Here's a tough one. How to deal with the pressure of people not approving who you're with. I'm dating a guy who is basically perfect for me, people who can look past the big flaw (which doesn't bug me at all) can see that. We're both huge geeks and we met at The Hobbit midnight which has major significance for both of us. He's always a gentleman and completely gets me unlike anyone ever has. Now, the flaw that other people have problems with? His age. I'm turning 20 later this year and he's 30. I understand that being so young, people don't think I can handle an adult relationship but I'm doing just fine, we're on near the same level as far as maturity and we both make each other ridiculously happy but people won't look past the 10 year age gap to understand that we're both in a good place. I've never been good at letting people's comments roll off my shoulders so that can get a little rough for me...I just want to be able to stand up for myself and the person I've fallen head over heels for.

Apr 21, 2013

Shauna S.

Aww well I'm happy for you. If your friends and family can't understand that you're happy then screw them. They're just looking out for you and seeing the age gap makes them question things and they don't want you to get hurt. Try getting them to spend more time with him. My cousin and her husband are 20 years apart and of course people found it weird at first but then everyone grew to love him. Even my friends and family don't really approve of my boyfriend. Hang in there and be positive, at the end of the day it's your relationship and not theirs. It's your decision who you date and they have to accept that you're happy.

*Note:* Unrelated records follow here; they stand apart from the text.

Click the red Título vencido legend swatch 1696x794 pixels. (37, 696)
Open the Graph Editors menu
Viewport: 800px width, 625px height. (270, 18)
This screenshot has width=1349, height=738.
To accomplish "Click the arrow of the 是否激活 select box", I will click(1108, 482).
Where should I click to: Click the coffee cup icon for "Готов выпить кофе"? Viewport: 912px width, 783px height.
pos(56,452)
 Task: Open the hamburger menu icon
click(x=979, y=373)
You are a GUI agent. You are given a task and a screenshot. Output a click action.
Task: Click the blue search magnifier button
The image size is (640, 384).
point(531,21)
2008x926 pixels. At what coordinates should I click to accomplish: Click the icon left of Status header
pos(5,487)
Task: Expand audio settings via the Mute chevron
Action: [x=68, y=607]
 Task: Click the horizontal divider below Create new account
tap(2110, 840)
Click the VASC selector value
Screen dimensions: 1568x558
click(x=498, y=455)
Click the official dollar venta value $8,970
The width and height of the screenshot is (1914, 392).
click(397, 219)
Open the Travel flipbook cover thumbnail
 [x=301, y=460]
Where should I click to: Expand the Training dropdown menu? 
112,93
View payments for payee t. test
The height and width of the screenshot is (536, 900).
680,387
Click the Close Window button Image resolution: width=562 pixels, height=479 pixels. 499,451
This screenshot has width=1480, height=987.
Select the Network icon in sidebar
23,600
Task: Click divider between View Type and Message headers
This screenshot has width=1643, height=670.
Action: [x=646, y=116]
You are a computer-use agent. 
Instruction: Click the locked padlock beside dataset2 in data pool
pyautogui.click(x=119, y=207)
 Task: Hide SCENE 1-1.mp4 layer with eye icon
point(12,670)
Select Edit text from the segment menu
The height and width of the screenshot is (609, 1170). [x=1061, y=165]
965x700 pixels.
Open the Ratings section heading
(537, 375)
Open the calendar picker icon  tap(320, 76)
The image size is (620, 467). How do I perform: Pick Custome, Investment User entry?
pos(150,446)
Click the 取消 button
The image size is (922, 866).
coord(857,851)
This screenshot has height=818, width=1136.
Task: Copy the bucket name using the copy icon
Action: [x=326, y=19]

Try not to let it bother you, and show them that he treats you well and why you like him so much.

Apr 22, 2013

Ali W.

I really appreciate that ^^ you've been helpful, you're right, I should get him around my friends more and if they don't like it it isn't their relationship anyways.

Apr 22, 2013

Sylvie V.

I'm kind of in a similar situation as Misha. The thing is I've been studying hotel management for 3 years n recently got my higher diploma n will get my degree next yr. I really have no interest in the hospitality industry n my mum applied to this university on my behalf. I wanted to b an air hostess at one point n told her about it. She said that I should do tourism coz its kinda related n so she referred me to the university that I am currently enrolled in. Anyway, I later realized that I might b interested in law/criminal justice but nt so sure if it's my passion. I don't know what I'm gud at and I don't know what step to take. :(. Any advice??

Apr 22, 2013

Shauna S.

Sylvie - You should always find something you want to do. I still don't know what I want to do lol. If you're already in the program maybe just keep doing it and get your diploma. You have plenty of time to figure out what you want to do. Maybe take a year off and work and do research to find out what your passion is. That's what I'm doing!!

Apr 22, 2013

Sylvie V.

Thanks Shauna il definitely consider that :)

Apr 22, 2013

Shauna S.

No problem. do a lot of research and even try the career cruising website to help you.